EXTRACTED MATERIAL

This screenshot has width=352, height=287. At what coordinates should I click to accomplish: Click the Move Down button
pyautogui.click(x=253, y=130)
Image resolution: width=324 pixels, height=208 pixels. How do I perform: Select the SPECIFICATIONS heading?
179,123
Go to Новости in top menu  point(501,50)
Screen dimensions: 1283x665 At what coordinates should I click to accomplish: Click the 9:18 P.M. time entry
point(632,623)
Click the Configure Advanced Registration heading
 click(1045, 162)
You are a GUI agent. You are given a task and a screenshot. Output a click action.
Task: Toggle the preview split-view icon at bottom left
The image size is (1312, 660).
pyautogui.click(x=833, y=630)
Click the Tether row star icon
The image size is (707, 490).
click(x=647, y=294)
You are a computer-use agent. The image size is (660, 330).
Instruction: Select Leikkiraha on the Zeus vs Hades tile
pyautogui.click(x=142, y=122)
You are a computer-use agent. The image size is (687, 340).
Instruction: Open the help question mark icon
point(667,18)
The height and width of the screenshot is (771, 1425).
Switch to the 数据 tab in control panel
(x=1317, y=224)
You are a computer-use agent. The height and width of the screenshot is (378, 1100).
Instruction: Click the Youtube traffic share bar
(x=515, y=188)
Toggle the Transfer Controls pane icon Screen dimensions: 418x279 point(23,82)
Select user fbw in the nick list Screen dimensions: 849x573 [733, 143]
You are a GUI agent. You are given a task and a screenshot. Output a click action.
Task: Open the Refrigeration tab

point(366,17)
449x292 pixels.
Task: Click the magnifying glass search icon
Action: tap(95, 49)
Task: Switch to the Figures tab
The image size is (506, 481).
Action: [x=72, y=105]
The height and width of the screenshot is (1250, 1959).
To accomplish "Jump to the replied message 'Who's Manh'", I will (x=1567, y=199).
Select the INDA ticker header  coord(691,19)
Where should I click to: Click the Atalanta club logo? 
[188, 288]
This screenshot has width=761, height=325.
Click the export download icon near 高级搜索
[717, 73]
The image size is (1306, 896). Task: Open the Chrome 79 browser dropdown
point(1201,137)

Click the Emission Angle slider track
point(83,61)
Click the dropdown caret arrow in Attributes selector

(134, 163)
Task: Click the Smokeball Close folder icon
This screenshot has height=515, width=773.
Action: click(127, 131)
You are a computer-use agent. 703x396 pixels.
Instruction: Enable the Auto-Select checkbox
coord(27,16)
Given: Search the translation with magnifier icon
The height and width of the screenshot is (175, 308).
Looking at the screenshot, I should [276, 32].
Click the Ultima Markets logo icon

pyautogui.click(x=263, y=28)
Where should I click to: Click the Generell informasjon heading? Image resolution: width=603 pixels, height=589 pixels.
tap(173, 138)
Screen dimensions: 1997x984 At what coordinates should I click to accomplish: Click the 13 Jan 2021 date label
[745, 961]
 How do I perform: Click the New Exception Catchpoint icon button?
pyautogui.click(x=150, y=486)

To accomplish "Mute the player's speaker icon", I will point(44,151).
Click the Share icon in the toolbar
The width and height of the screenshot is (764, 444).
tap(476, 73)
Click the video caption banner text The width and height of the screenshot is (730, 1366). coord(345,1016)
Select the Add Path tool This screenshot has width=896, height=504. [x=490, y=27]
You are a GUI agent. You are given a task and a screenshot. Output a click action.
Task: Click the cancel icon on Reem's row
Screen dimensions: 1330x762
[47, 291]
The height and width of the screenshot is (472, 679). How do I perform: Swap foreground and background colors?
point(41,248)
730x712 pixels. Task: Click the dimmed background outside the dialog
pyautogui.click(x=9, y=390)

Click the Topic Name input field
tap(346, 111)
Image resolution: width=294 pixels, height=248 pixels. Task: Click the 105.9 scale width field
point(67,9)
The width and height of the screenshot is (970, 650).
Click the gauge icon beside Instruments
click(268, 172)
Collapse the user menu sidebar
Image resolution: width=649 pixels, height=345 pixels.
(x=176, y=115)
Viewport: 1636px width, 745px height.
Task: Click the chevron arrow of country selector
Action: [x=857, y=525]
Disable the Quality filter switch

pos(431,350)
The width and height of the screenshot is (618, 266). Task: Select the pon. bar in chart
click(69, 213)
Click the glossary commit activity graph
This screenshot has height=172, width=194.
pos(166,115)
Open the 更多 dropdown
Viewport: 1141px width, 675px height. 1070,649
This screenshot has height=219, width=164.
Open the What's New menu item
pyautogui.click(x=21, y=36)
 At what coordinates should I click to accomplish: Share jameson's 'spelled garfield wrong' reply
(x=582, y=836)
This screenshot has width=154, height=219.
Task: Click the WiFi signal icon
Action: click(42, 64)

WHAT IS REQUIRED
Above are the records; print exactly the lines from the line with "The image size is (506, 481)." to the line with "Select the Add", including both, and nothing else.

FINISHED TASK
The image size is (506, 481).
Action: [x=72, y=105]
The height and width of the screenshot is (1250, 1959).
To accomplish "Jump to the replied message 'Who's Manh'", I will (x=1567, y=199).
Select the INDA ticker header  coord(691,19)
Where should I click to: Click the Atalanta club logo? 
[188, 288]
This screenshot has width=761, height=325.
Click the export download icon near 高级搜索
[717, 73]
The image size is (1306, 896). Task: Open the Chrome 79 browser dropdown
point(1201,137)

Click the Emission Angle slider track
point(83,61)
Click the dropdown caret arrow in Attributes selector

(134, 163)
Task: Click the Smokeball Close folder icon
This screenshot has height=515, width=773.
Action: click(127, 131)
You are a computer-use agent. 703x396 pixels.
Instruction: Enable the Auto-Select checkbox
coord(27,16)
Given: Search the translation with magnifier icon
The height and width of the screenshot is (175, 308).
Looking at the screenshot, I should [276, 32].
Click the Ultima Markets logo icon

pyautogui.click(x=263, y=28)
Where should I click to: Click the Generell informasjon heading? Image resolution: width=603 pixels, height=589 pixels.
tap(173, 138)
Screen dimensions: 1997x984 At what coordinates should I click to accomplish: Click the 13 Jan 2021 date label
[745, 961]
 How do I perform: Click the New Exception Catchpoint icon button?
pyautogui.click(x=150, y=486)

To accomplish "Mute the player's speaker icon", I will point(44,151).
Click the Share icon in the toolbar
The width and height of the screenshot is (764, 444).
tap(476, 73)
Click the video caption banner text The width and height of the screenshot is (730, 1366). coord(345,1016)
Select the Add Path tool This screenshot has width=896, height=504. [x=490, y=27]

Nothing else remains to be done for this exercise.